Starting at the row that contains "Task: Go to Teams in the sidebar" and ending at the last row, reproduce every row in full and shift each coordinate in the answers up by 54.

* BEGIN The input *

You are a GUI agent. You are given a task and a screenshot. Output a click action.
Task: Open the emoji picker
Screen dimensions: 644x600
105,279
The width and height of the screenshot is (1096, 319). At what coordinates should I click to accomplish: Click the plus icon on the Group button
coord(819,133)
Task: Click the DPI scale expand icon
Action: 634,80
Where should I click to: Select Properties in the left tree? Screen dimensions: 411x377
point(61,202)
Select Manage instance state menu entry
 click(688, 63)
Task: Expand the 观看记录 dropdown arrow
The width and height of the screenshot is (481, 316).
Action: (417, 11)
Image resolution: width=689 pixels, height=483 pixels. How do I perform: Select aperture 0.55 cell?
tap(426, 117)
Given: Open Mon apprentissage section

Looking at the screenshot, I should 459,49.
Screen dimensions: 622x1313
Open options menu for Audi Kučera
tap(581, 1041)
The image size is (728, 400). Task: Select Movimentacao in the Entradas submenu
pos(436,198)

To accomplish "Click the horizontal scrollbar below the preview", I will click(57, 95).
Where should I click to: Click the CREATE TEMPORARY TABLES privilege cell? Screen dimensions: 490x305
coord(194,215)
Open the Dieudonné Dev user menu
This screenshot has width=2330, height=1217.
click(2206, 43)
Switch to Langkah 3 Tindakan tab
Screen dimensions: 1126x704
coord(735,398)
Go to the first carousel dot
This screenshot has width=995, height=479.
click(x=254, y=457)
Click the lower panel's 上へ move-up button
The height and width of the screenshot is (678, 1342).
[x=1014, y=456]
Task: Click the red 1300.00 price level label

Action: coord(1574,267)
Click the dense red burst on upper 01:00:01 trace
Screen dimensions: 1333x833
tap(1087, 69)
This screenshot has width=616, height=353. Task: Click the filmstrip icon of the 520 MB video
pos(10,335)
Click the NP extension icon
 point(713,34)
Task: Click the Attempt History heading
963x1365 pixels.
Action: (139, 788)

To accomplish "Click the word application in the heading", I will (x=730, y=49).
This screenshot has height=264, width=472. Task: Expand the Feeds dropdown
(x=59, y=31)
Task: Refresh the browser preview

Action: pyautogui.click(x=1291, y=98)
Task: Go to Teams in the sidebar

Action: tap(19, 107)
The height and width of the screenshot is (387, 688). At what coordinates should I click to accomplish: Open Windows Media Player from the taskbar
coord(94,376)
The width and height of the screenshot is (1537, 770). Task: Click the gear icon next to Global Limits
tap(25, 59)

* END The input *

Complete answer:
Task: Go to Teams in the sidebar

Action: tap(73, 161)
The height and width of the screenshot is (387, 688). At what coordinates should I click to accomplish: Open Windows Media Player from the taskbar
coord(148,430)
The width and height of the screenshot is (1537, 770). Task: Click the gear icon next to Global Limits
tap(79, 113)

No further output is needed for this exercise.